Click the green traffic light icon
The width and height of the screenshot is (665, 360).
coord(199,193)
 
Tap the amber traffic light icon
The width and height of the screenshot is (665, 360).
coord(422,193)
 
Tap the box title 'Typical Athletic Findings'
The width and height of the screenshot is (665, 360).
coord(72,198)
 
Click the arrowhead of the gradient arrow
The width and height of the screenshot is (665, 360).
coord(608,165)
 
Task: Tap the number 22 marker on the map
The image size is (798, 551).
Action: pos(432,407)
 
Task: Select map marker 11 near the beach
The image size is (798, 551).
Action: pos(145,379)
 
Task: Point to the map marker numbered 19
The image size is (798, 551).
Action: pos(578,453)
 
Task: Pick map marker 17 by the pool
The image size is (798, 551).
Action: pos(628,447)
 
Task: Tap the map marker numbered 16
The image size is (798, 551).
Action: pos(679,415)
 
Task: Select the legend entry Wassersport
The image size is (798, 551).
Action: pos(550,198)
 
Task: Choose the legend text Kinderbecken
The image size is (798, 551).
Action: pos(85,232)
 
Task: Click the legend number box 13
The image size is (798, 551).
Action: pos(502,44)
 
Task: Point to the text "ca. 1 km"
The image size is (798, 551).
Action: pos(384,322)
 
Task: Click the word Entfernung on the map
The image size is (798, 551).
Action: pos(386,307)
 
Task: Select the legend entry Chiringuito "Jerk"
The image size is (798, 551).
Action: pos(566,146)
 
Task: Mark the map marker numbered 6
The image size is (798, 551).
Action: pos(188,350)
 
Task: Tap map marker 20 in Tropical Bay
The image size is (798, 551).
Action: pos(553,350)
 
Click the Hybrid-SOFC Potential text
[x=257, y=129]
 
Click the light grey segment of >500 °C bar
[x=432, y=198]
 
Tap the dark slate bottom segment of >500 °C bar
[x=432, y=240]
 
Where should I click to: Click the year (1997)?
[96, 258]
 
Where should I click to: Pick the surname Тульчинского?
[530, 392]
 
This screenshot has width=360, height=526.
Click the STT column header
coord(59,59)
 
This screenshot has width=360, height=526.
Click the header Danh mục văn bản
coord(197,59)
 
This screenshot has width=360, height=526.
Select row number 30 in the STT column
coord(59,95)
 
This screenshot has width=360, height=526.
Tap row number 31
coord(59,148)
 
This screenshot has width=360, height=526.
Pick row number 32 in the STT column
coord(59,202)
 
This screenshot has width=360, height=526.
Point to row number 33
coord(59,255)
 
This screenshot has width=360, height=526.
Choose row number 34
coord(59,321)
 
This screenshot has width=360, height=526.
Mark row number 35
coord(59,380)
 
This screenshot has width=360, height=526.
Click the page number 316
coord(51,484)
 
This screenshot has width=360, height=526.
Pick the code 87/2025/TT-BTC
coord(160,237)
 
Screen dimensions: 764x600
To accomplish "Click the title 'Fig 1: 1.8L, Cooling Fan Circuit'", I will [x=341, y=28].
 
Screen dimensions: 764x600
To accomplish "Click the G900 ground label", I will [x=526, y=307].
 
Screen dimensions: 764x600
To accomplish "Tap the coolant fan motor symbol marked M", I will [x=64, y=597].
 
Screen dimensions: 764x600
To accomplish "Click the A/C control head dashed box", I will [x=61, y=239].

#####

Copy the data from the line with "Task: Select map marker 11 near the beach" up to and including the line with "Action: pos(578,453)", swapping "map marker" for "location pin" and leaving everything else unchanged.

> [COMPLETED TASK]:
Task: Select location pin 11 near the beach
The image size is (798, 551).
Action: pos(145,379)
 
Task: Point to the location pin numbered 19
The image size is (798, 551).
Action: pos(578,453)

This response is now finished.